Saved entries

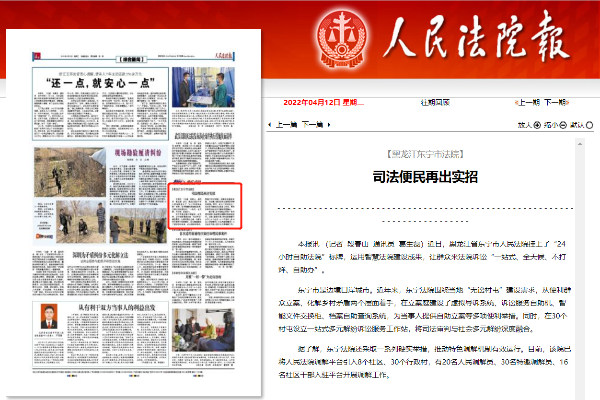Image resolution: width=600 pixels, height=400 pixels.
Task: Open next issue (下一期)
Action: coord(569,102)
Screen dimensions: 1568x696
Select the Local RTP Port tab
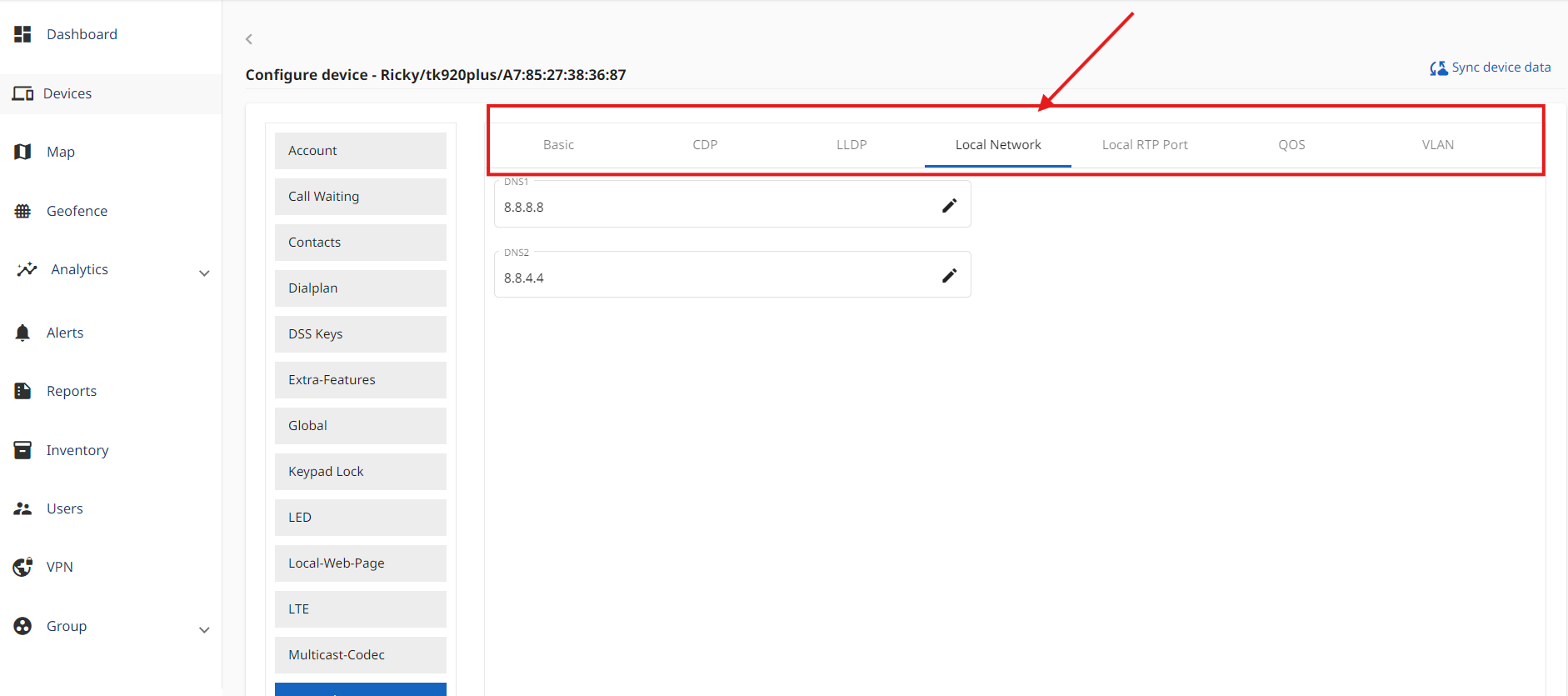pos(1144,145)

:: Aim of the task ::
Go to the line with "Screen dimensions: 1568x696" in the entries above. Reproduce that line and each one after it to the end, exactly and without the pictures.

:: Answer for this exercise ::
Screen dimensions: 1568x696
Select the Local RTP Port tab
pos(1144,145)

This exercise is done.